TAZ
11. Juni 2004


G-8 Gipfel: Die Transatlantischen Differenzen bestehen weiter

Einig uneinig

Andreas Zumach

Die am Dienstag, gerade noch rechtzeitig vor Beginn des G-8-Gipfels einstimmig verabschiedete Irakresolution der UNO hatte Illusionen geschürt. "Wir wollen nun alle Spannungen der Vergangenheit hinter uns lassen!", hatte Tony Blair noch zum Auftakt der elitären Herrenrunde gefordert. Doch daraus ist nichts geworden. Auch die hemdsärmelige Lässigkeit, mit der "Görhard" und "George" dem jeweils heimischen Wahlpublikum ihre neu begründete Freundschaft demonstrieren wollten, konnte die sachlichen Differenzen bei den meisten Gipfelthemen kaum schmälern.

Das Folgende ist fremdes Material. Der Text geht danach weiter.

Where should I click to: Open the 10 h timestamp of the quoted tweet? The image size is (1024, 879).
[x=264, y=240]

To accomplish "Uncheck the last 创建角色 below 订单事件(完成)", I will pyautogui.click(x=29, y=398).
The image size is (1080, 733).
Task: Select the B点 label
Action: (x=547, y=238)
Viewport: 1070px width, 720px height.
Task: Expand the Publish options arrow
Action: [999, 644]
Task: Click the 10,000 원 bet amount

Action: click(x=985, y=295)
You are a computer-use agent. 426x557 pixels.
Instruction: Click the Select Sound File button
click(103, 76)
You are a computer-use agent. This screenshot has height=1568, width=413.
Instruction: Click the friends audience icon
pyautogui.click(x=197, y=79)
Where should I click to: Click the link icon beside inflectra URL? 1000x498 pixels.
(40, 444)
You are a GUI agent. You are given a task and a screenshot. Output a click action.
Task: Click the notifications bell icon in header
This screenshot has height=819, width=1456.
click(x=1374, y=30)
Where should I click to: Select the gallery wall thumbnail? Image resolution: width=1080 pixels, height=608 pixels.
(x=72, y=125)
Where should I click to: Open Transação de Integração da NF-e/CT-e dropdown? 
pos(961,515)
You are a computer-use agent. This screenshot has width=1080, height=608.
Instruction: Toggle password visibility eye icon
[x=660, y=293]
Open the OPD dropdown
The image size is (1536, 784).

Der Bundeskanzler hat die vom US-Präsidenten so dringend geforderte "verstärkte Rolle" der Nato im Irak weiter kompromisslos abgelehnt. Zudem mit Unterstützung nicht nur Frankreichs, sondern auch Kanadas und der Türkei. Und das völlig zu Recht. Denn die US-geführte Militärallianz könnte auch mit einem gemeinsamen Einsatz im Irak nicht mehr ausrichten als ihre dort derzeit (noch) mit Besatzungstruppen vertretenen Mitglieder.

Gescheitert ist Gipfel-Gastgeber Bush auch mit seiner Forderung nach einem schnellen und weitgehenden Erlass der 120 Milliarden Dollar Auslandsschulden des Irak. Deutschland, Frankreich, Russland und die anderen Gegner dieser Forderung sollten es allerdings nicht bei der reinen, öffentlich schwer vermittelbaren Ablehnung belassen. Stattdessen sollten sie die USA und Großbritannien zu großzügigen Reparationszahlungen für die Schäden auffordern, die sie in ihrem völkerrechtswidrigen Krieg gegen den Irak angerichtet haben. Zudem müssten Berlin, Paris und Moskau dem Irak zumindest die Schulden erlassen, die das Regime von Saddam Hussein dem Land in den 80er-Jahren durch umfangreiche Rüstungskäufe in Deutschland, Frankreich und der Sowjetunion aufgebürdet hat.

Die nach langem Streit verabschiedete Gipfel-Initiative zur "Stabilisierung und Demokratisierung des Nahen und Mittleren Ostens" ist ein substanzloser Formelkompromiss zwischen USA und EU. Er kann die weiter bestehenden Meinungsverschiedenheiten nicht verdecken.